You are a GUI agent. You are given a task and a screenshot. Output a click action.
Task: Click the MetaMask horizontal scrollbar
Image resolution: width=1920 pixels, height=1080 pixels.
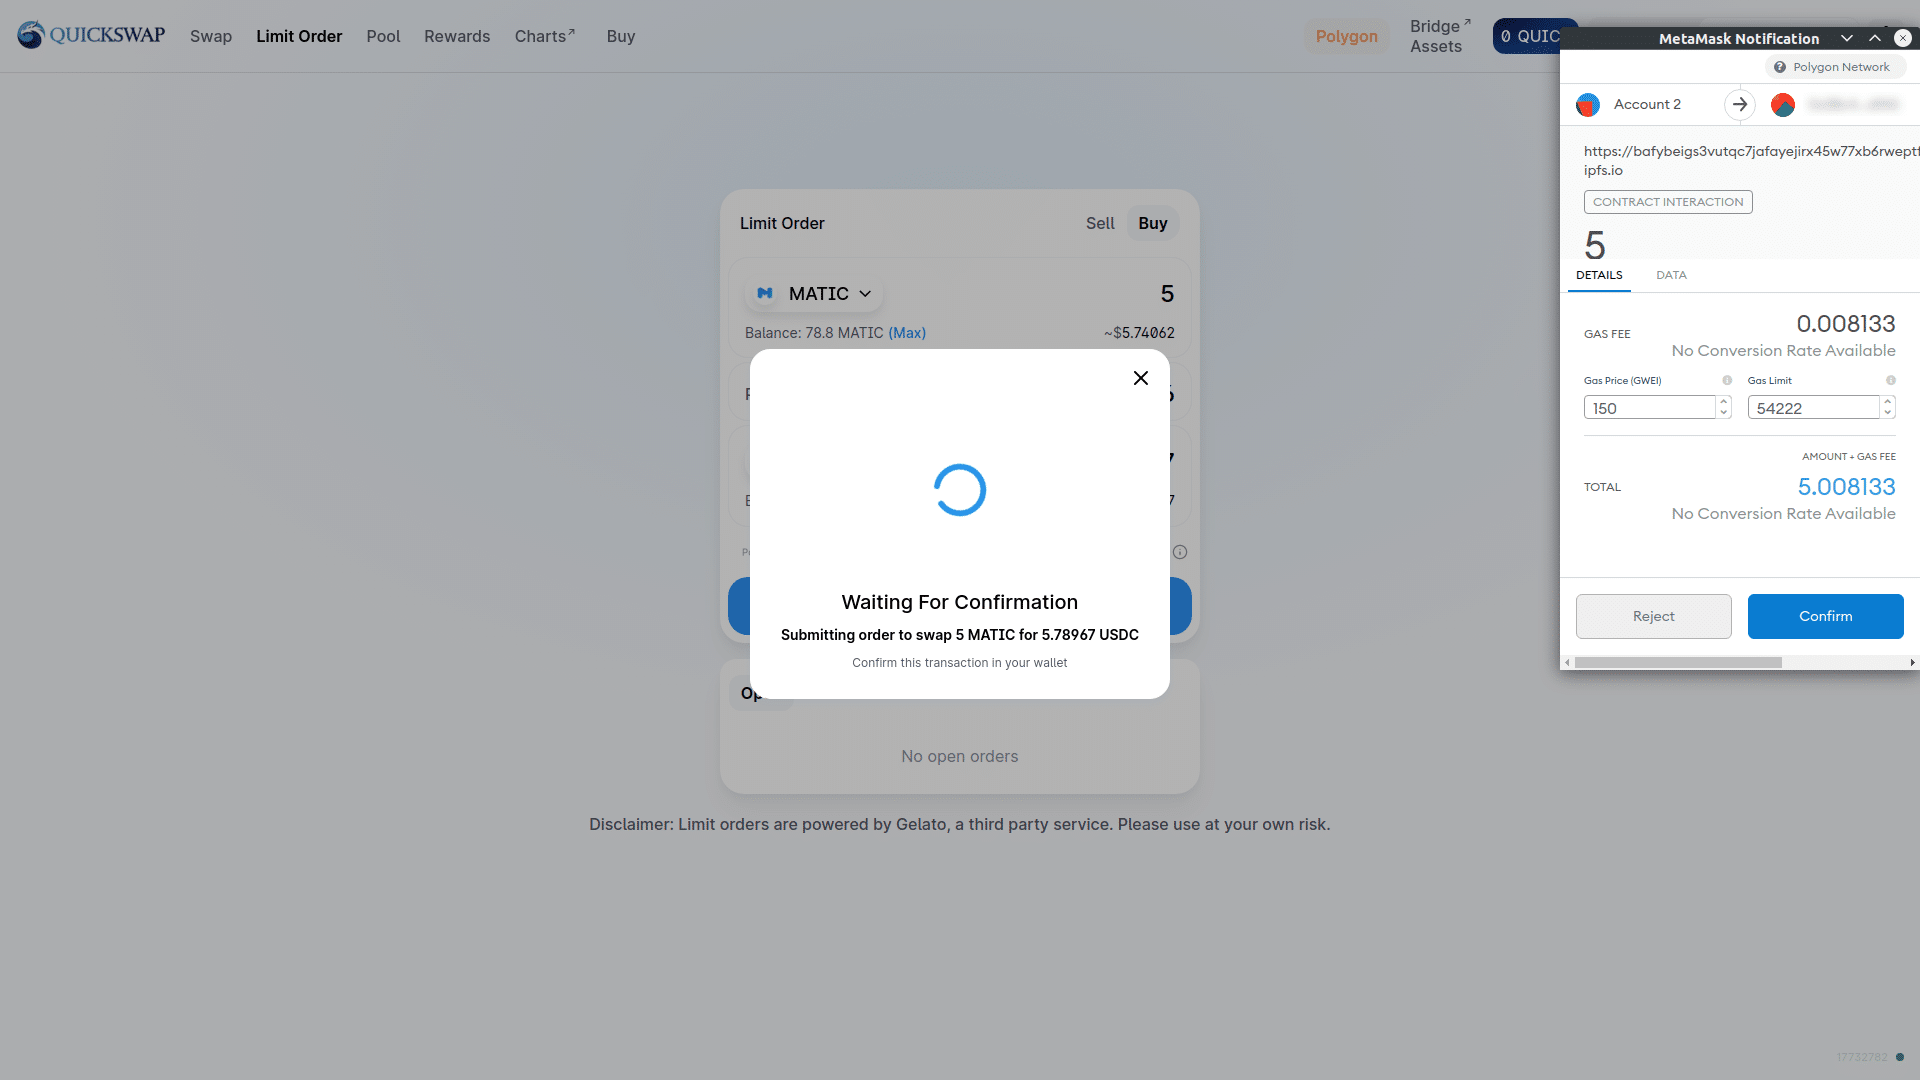pos(1678,663)
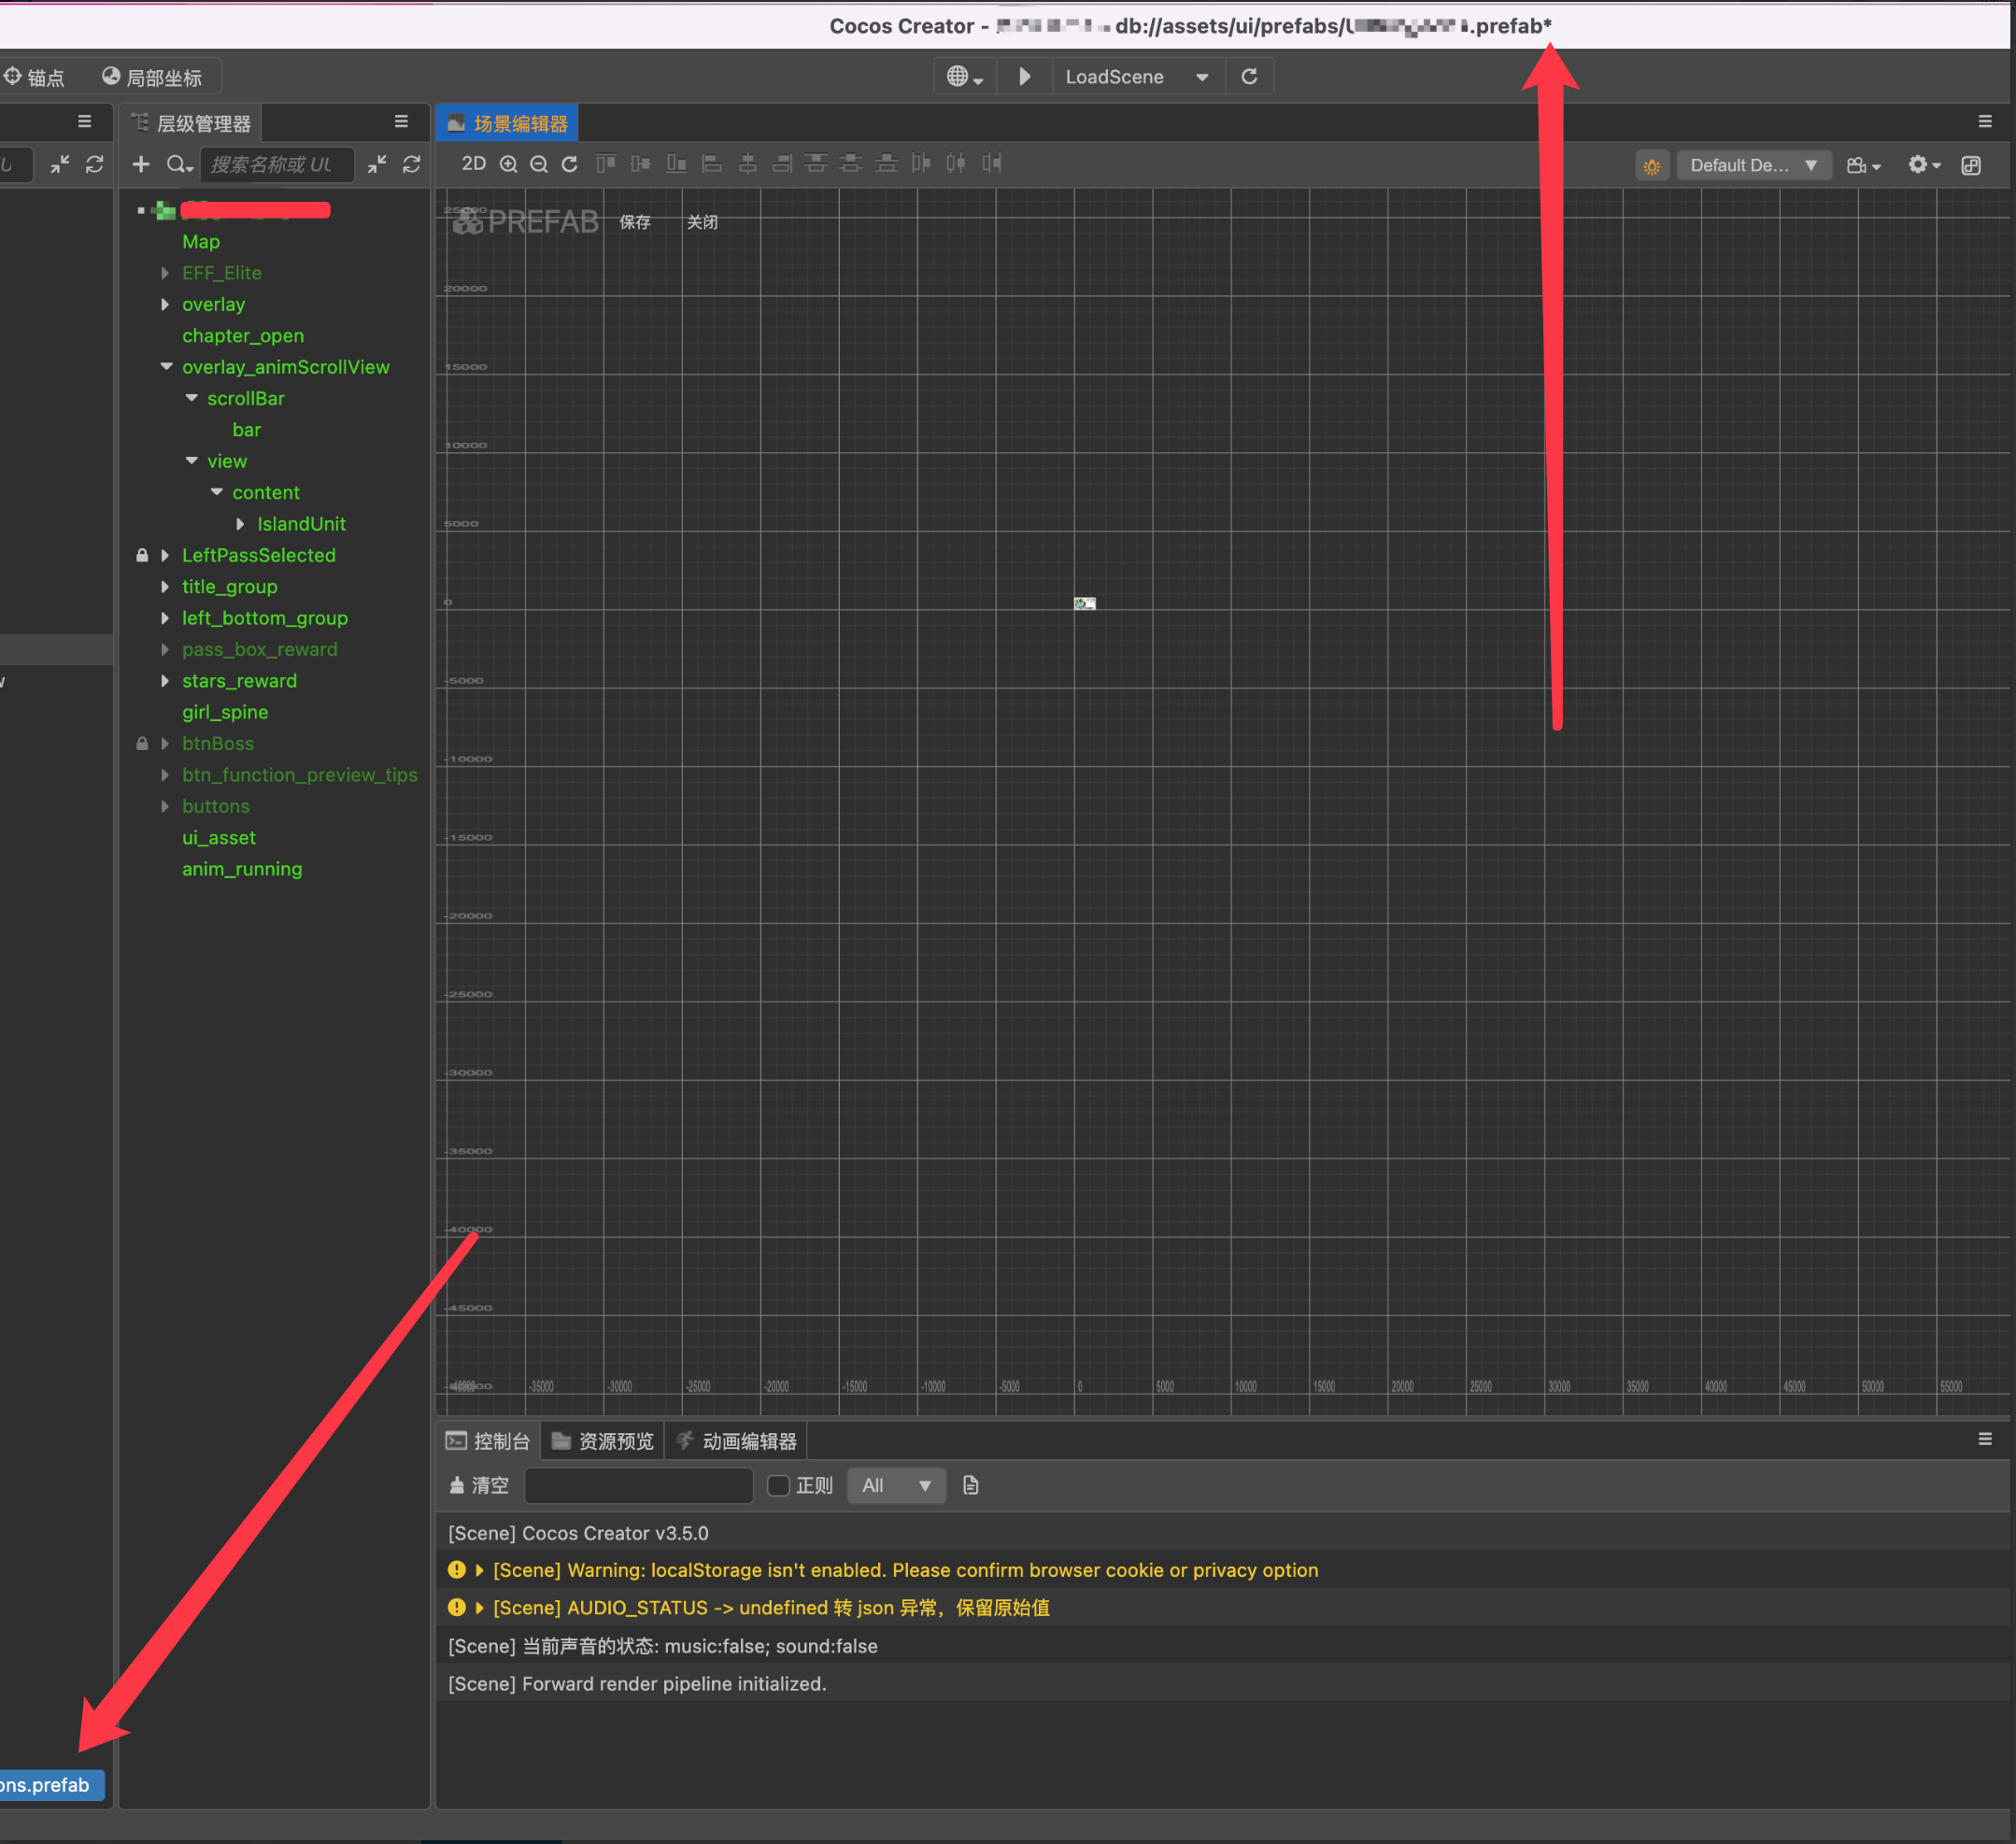Screen dimensions: 2016x1844
Task: Switch to the 动画编辑器 tab
Action: click(x=737, y=1441)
========================================
* **PROBLEM TO WORK ON**: Copy the data verbatim, skipping any image it holds.

* **ANSWER AREA**:
You are a GUI agent. You are given a task and a screenshot. Output a click action.
Task: Click the MetaMask horizontal scrollbar
Image resolution: width=1920 pixels, height=1080 pixels.
pos(1678,663)
Screen dimensions: 2016x1844
Task: Switch to the 动画编辑器 tab
Action: click(x=737, y=1441)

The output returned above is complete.